STATED GOAL:
Please swap every "Click" in the lines below for "Tap" and change nothing else.

RECORDS SUPPLIED:

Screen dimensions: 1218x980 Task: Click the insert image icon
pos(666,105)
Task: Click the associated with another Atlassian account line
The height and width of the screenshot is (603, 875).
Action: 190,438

WRITTEN SOLUTION:
Screen dimensions: 1218x980 Task: Tap the insert image icon
pos(666,105)
Task: Tap the associated with another Atlassian account line
The height and width of the screenshot is (603, 875).
Action: 190,438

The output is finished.